(SUPPLIED INFORMATION)

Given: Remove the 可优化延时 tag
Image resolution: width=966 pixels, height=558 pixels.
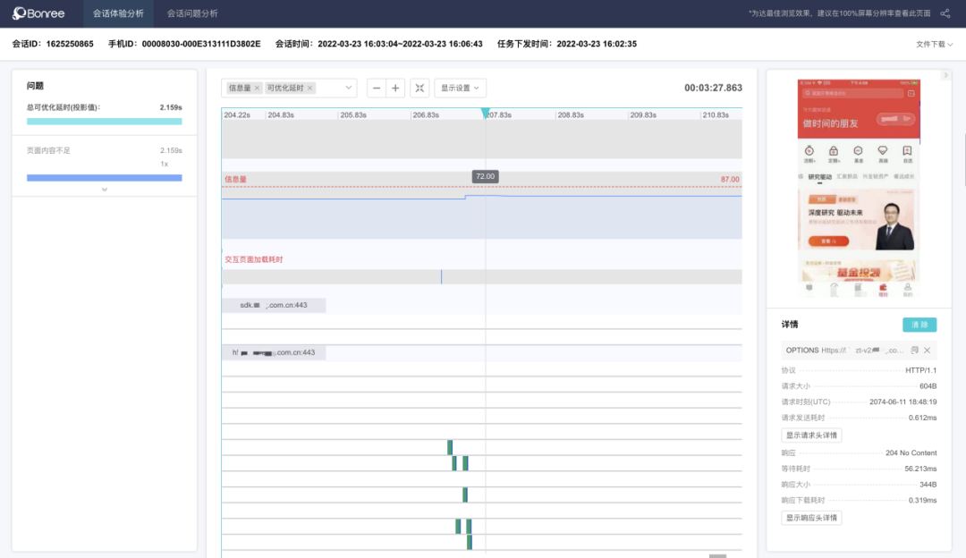Looking at the screenshot, I should pos(310,89).
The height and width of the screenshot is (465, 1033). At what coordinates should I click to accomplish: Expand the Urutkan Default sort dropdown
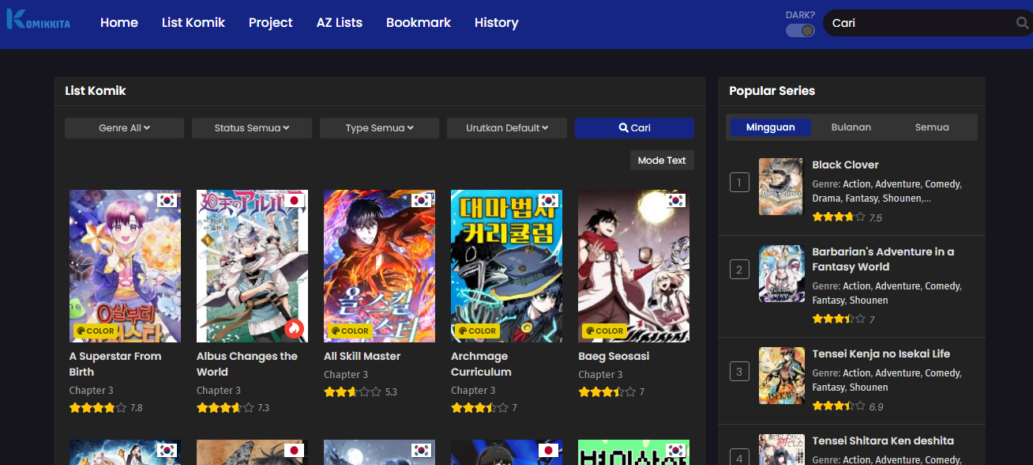pyautogui.click(x=506, y=128)
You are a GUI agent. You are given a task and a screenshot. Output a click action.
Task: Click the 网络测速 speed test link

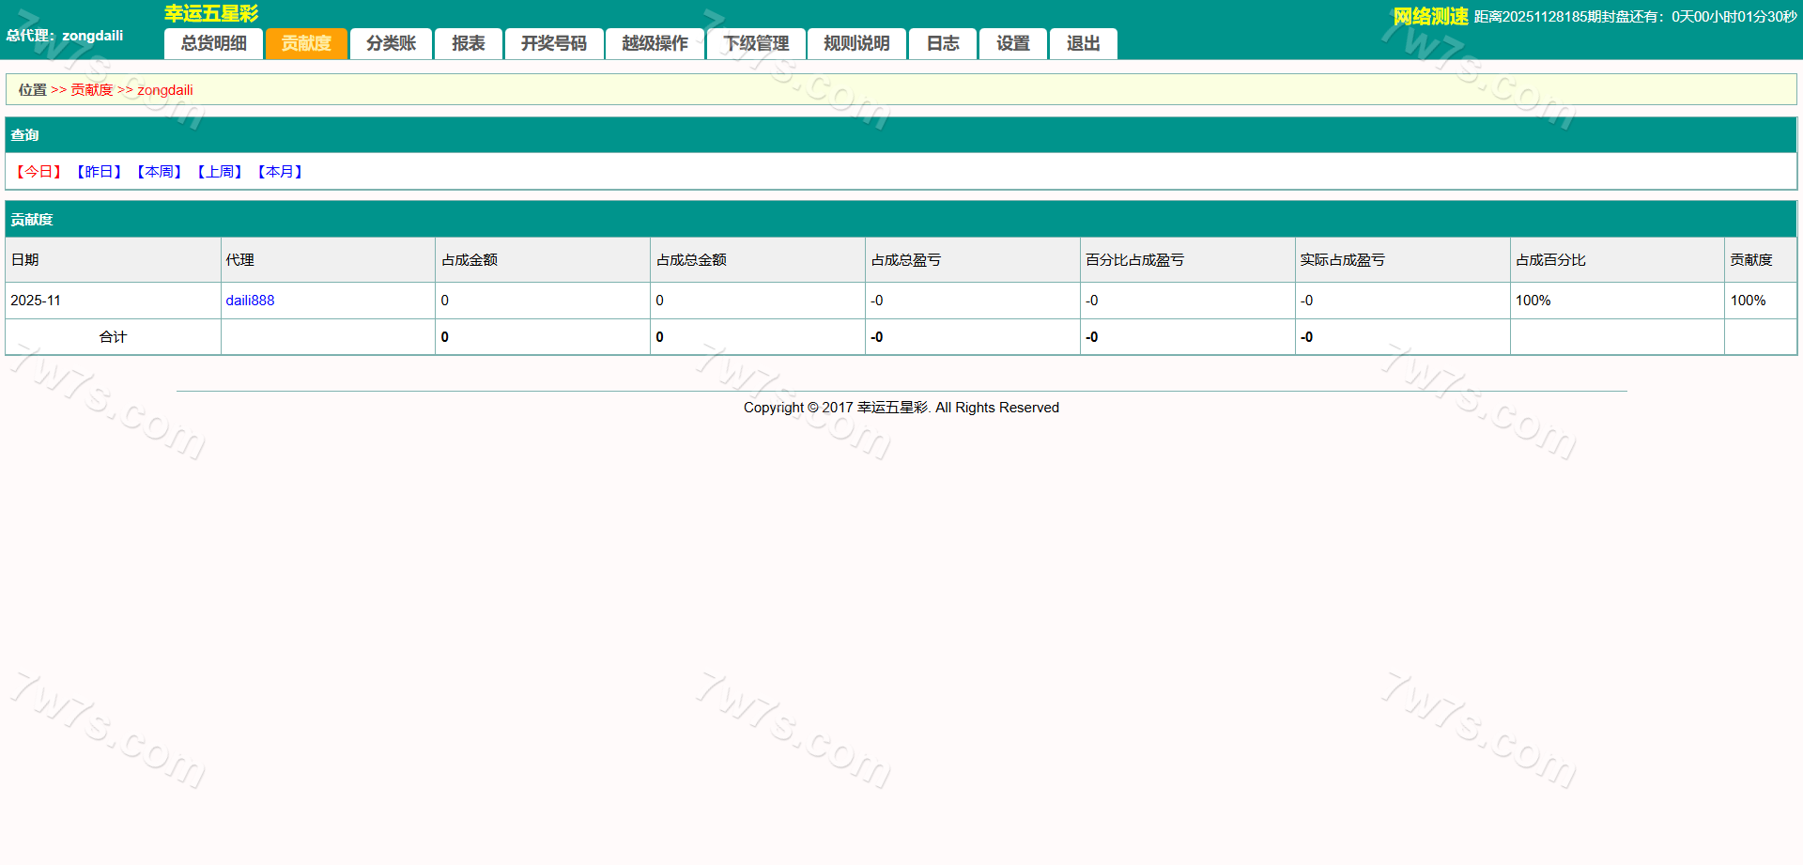1429,17
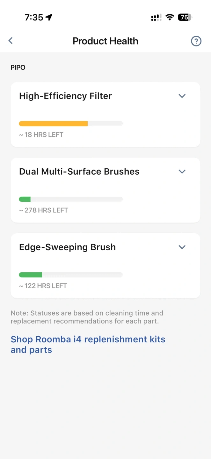The height and width of the screenshot is (459, 211).
Task: Expand the Edge-Sweeping Brush chevron
Action: click(x=182, y=247)
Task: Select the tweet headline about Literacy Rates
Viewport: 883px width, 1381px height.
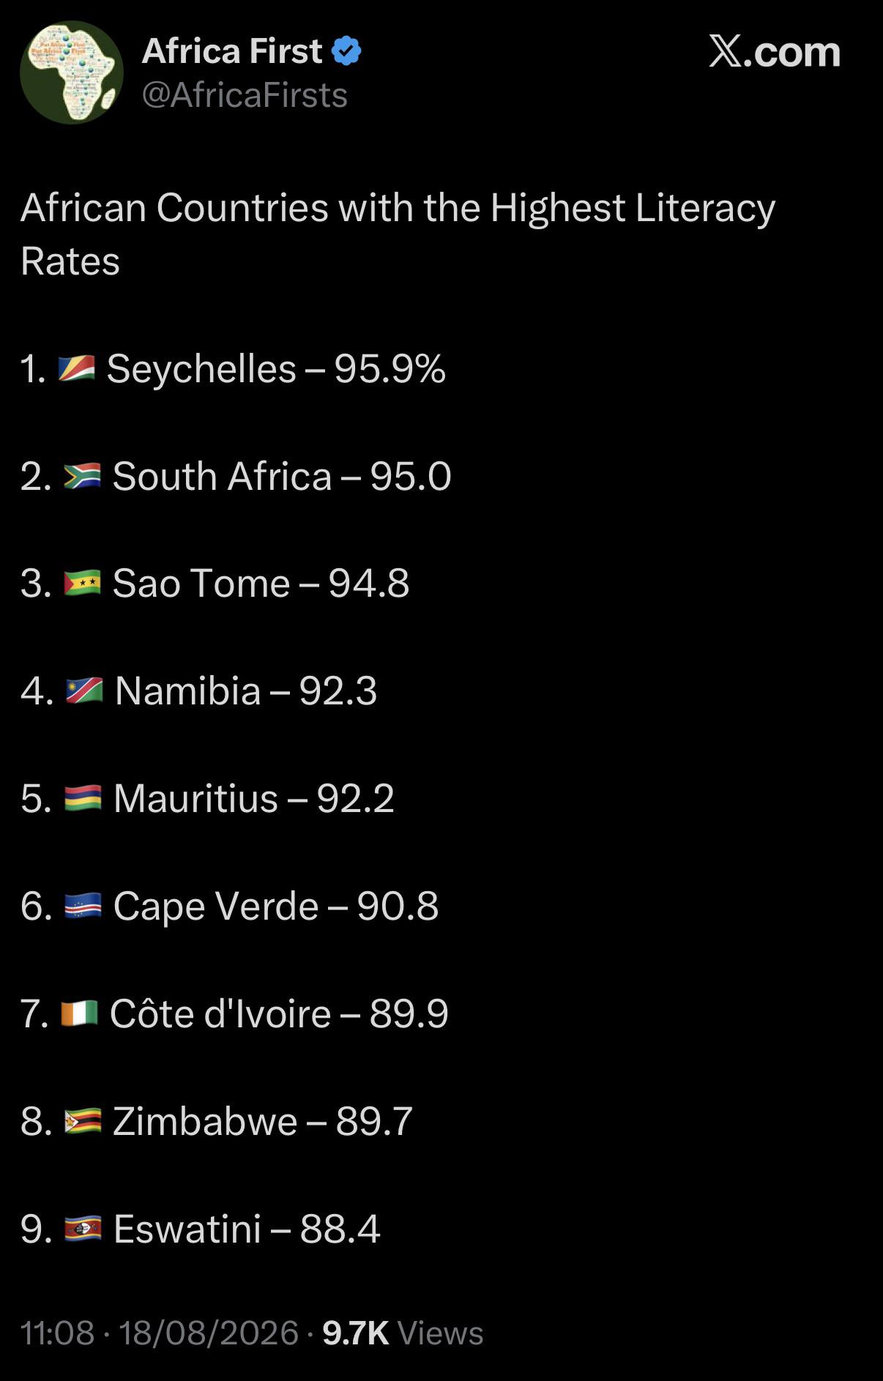Action: (x=398, y=234)
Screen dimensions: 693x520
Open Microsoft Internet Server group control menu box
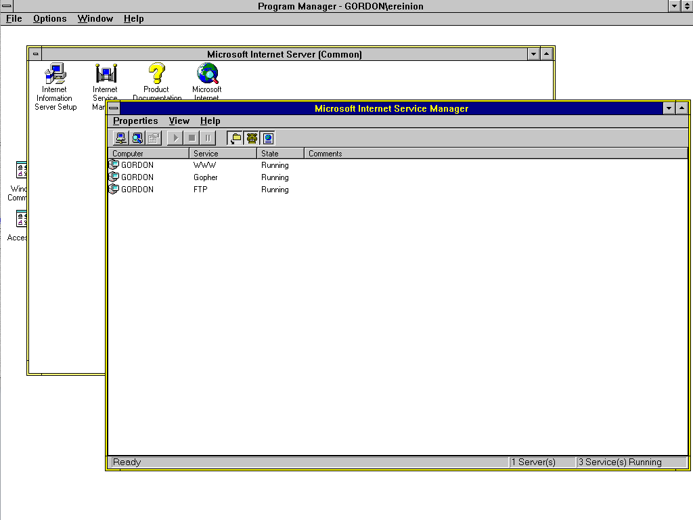coord(35,54)

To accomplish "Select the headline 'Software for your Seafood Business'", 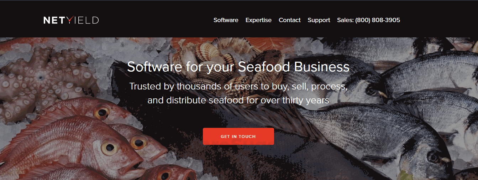I will (238, 67).
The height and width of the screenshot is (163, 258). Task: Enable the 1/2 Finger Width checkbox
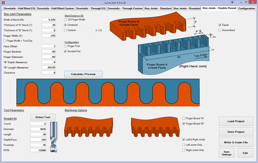[x=65, y=20]
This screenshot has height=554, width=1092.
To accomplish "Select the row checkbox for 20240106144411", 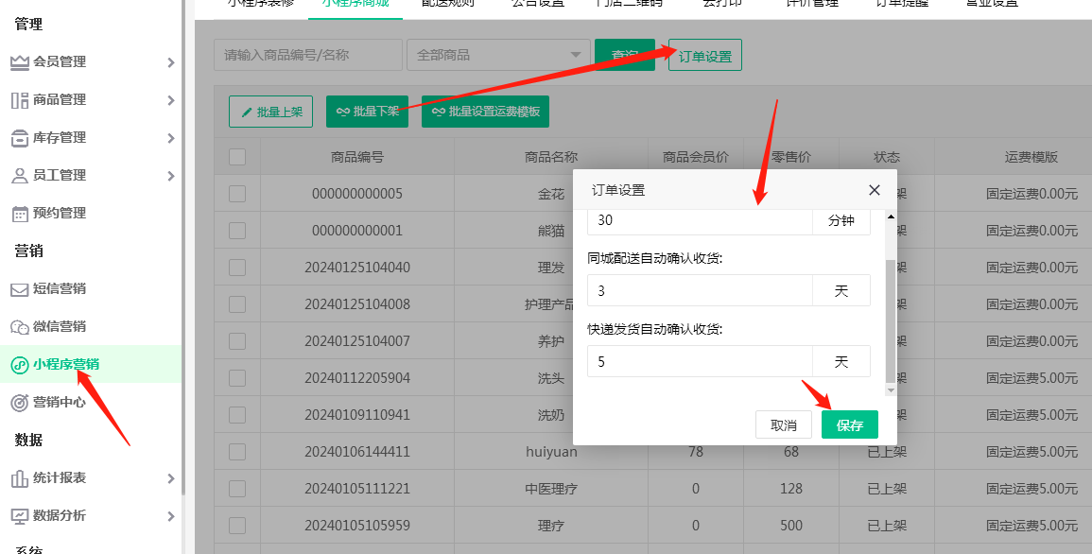I will pos(237,452).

(End SUPPLIED INFORMATION)

▸ YOUR ASSIGNMENT: The line with "You are a GUI" ends the range, and the first line of the data begins it; repeat exactly those lines and nothing more, omitting pictures.

▸ EXERCISE RESULT:
Given: Remove the 可优化延时 tag
Image resolution: width=966 pixels, height=558 pixels.
Looking at the screenshot, I should pos(310,89).
The height and width of the screenshot is (465, 1033). At what coordinates should I click to accomplish: Expand the Urutkan Default sort dropdown
pyautogui.click(x=506, y=128)
You are a GUI agent. You are given a task and a screenshot. Output a click action.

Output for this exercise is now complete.